This seems like a pretty solid usability win. I've seen users on Slack who install Cilium via kops or use GKE dataplane v2 wondering how they can enable hubble in their clusters without reworking the way that they deploy Cilium. I presume those are the kind of cases that this PR is aimed to simplify?

There's certainly an open question about default-deploying with the additional socket. Performance-wise I don't think it will make a meaningful difference as hubble is already enabled by default in the agent. Security-wise I understand we require mTLS on the socket but I don't have too much more understanding of the implications on that side.

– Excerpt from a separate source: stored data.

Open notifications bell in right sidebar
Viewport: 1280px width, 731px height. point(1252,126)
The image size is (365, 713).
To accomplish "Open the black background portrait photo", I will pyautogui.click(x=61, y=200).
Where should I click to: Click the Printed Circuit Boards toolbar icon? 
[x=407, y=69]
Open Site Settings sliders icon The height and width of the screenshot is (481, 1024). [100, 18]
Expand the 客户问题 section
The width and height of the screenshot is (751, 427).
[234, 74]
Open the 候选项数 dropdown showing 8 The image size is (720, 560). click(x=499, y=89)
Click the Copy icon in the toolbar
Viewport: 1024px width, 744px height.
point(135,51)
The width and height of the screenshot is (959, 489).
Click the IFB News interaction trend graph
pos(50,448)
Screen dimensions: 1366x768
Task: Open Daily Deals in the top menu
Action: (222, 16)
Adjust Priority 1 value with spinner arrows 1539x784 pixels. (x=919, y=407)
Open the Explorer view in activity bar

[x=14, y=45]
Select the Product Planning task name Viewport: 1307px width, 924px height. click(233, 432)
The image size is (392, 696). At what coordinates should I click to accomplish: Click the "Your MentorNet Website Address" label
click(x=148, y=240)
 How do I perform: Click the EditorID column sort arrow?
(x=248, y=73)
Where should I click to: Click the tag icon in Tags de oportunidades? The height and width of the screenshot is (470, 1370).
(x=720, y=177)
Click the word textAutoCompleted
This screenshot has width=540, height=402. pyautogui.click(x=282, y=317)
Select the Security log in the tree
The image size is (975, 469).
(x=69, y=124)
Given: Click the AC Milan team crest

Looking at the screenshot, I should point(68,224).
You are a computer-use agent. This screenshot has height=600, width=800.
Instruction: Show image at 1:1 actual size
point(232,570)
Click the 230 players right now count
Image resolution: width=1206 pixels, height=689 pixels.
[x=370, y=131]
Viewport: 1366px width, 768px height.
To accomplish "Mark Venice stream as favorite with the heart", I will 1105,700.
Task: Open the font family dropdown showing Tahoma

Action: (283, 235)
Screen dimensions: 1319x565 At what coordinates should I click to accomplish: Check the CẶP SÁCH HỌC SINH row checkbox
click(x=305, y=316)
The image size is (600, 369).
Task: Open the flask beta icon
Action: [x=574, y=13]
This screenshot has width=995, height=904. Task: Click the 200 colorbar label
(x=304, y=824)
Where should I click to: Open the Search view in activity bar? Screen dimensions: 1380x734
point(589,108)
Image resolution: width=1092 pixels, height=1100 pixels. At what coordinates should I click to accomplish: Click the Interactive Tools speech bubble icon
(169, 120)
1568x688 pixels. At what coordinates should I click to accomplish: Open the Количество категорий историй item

The other side is that we won't do 1.10 for a few months so Hubble will be naturally a little harder to deploy during that period. Then the sooner we make the change, the more impact that choice has.

If we do want to backport this to 1.9, the documentation likely needs further tweaks. Otherwise a user might try to apply the quick-hubble-install.yaml over an older 1.9.0 installation, which will not work (as listenAddress is not set in 1.9.0).

For this reason, if we decide to backport, I would suggest splitting the functional changes from the docs, do the functional changes first, then release 1.9.2, then backport & fix up the docs. Otherwise we would need to add "Upgrade to 1.9.2" type statements into the docs prior to the 1.9.2 release, which would be immediately rendered on http://docs.cilium.io/en/v1.9 , and would be very confusing for the period between merging the changes and actually releasing them.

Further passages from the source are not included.